Sal Khan and Sebastian Thrun both commented on the letters I support they received. Many people were deeply appreciative - and they were often outside of the typical university demographic. Single mothers, the unemployed, people switching careers, third world students, those who never got the material using traditional methods all told them how their efforts changed their lives.
These teachers are already materially successful. Their work was intellectually stimulating. But this type of feedback was something new for them. They could help thousands of people. It's very hard to ignore that possibility, and go back to your day job.
I have no doubt that Agarwal has already had similar feedback from MITx. He likely had no choice but to fully commit to it.

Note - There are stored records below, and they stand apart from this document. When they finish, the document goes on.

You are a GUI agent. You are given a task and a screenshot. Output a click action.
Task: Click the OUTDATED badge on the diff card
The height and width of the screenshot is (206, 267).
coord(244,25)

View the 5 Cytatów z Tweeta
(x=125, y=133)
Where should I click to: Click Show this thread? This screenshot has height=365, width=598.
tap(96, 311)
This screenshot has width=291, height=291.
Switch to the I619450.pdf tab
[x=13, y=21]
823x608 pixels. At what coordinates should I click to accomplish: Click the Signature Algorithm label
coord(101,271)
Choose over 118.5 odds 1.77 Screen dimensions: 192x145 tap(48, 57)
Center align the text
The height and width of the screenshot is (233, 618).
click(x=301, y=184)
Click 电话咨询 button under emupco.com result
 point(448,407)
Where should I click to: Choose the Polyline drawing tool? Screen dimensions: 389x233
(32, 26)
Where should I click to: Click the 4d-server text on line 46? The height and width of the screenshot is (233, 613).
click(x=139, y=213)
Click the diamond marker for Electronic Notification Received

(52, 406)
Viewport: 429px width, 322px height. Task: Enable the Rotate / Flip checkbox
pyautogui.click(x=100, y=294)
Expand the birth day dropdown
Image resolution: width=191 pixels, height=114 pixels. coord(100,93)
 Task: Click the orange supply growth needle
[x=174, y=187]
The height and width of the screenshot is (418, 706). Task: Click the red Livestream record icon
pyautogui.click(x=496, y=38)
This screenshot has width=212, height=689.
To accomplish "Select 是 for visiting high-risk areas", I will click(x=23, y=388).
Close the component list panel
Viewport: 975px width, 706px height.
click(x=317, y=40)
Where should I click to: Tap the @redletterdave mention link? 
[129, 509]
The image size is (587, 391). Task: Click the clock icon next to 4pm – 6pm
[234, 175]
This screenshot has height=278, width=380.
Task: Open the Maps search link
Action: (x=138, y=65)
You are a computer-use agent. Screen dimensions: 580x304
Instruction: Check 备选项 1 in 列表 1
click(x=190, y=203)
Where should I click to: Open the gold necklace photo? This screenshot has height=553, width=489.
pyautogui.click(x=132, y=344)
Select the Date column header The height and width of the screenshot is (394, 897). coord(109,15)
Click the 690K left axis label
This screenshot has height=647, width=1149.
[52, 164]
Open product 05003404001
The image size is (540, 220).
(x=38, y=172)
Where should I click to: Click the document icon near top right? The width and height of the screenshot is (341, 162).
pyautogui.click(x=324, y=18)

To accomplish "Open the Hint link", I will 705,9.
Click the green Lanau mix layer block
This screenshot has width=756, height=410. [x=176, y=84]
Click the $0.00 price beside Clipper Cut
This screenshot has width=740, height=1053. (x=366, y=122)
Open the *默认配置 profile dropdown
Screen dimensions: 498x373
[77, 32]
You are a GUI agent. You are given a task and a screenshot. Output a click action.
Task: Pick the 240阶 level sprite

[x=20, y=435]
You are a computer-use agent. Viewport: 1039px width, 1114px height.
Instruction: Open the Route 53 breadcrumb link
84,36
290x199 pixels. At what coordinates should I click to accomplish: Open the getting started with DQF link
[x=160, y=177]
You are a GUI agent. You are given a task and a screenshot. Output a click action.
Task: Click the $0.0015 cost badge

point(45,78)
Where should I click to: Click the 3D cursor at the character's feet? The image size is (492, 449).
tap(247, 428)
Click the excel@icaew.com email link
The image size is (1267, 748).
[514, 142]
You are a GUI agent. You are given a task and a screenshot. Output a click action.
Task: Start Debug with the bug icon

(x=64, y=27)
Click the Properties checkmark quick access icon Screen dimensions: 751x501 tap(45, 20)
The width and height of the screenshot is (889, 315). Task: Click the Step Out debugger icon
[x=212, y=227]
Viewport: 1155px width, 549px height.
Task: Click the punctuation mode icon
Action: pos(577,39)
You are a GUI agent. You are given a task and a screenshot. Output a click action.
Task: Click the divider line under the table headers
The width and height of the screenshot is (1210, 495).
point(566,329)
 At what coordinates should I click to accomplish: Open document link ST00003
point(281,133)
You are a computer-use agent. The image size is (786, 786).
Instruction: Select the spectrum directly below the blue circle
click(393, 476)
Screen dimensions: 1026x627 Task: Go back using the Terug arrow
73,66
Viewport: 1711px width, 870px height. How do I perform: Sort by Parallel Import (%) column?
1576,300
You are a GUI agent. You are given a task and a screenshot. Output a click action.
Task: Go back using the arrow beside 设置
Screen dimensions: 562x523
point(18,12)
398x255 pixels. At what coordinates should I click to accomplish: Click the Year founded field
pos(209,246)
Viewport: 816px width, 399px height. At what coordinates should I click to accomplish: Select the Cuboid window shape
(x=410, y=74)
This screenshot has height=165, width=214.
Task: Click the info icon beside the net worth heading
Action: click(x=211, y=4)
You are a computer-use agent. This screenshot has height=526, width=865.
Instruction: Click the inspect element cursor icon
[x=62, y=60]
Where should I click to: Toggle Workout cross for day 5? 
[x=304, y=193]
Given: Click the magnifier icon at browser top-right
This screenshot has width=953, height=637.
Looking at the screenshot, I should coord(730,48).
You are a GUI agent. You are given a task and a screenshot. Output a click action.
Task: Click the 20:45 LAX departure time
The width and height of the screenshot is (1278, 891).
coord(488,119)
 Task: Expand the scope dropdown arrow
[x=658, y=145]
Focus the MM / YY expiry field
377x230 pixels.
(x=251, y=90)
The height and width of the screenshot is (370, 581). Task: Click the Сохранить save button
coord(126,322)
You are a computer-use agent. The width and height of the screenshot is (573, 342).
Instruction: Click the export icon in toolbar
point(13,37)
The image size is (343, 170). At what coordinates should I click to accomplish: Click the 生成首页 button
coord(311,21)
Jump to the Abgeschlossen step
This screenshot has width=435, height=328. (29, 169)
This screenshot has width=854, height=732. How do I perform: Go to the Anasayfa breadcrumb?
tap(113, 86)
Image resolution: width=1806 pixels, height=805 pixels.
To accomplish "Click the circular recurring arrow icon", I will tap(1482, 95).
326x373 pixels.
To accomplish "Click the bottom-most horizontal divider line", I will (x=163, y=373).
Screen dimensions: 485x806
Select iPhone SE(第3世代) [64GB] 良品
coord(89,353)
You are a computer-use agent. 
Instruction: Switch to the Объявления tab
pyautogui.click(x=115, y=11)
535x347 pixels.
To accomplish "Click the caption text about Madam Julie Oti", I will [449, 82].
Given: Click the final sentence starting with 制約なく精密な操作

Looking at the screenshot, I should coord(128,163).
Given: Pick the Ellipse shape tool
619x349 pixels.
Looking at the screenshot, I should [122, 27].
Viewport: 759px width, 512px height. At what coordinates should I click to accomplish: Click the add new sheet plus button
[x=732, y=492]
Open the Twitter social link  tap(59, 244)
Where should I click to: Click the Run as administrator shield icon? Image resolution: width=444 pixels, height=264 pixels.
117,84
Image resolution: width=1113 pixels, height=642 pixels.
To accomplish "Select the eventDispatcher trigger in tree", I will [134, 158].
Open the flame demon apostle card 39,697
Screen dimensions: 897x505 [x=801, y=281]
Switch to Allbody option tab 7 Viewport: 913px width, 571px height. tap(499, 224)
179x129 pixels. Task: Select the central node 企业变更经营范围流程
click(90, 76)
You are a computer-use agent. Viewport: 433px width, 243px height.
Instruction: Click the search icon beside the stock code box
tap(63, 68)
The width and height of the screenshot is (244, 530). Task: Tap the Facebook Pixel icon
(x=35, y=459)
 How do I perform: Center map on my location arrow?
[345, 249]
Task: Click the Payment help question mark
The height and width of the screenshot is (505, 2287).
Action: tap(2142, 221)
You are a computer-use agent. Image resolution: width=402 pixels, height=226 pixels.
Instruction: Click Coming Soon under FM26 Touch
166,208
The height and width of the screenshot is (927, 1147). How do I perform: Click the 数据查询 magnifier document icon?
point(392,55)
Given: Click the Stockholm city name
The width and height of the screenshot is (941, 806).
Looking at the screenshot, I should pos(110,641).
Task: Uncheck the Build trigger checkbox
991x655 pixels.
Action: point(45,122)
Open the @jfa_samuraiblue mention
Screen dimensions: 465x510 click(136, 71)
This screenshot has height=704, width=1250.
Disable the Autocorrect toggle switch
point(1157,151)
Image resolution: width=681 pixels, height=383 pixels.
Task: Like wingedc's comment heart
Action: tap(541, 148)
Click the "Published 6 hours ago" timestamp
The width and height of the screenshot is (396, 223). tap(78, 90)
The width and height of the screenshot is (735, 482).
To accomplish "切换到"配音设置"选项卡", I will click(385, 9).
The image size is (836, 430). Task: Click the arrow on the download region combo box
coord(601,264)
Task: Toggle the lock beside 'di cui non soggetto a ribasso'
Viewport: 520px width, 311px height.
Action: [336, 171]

PG recently commented that moving YC to silicon valley was both the ambitious choice and the self indulgent choice. That's an irresistible combination, and these professors are in the same situation. They can be push their field forward with the knowledge that their are deeply impacting the lives of thousands of fellow human beings.
I'm taking two free Stanford/Coursera classes (PGM and NLP) and in return for a lot of my time (about 15 hours per week, per class), I have the opportunity to master two topics that interest me.
These "superstar academics" themselves have the opportunity to positively affect the lives of a very large number of people.
You might rightly ask for evidence to back that sentiment up; I guess its hard to validate that something has disruptive potential, ahead of time. But isn't hundreds of thousands of students signing up, evidence of something?
Not to mention enlarging the pool of students these academic institutions draw upon and finding additional channels to generate revenue. A rising tide effect perhaps.
It's not the same thing but its swinging back towards that.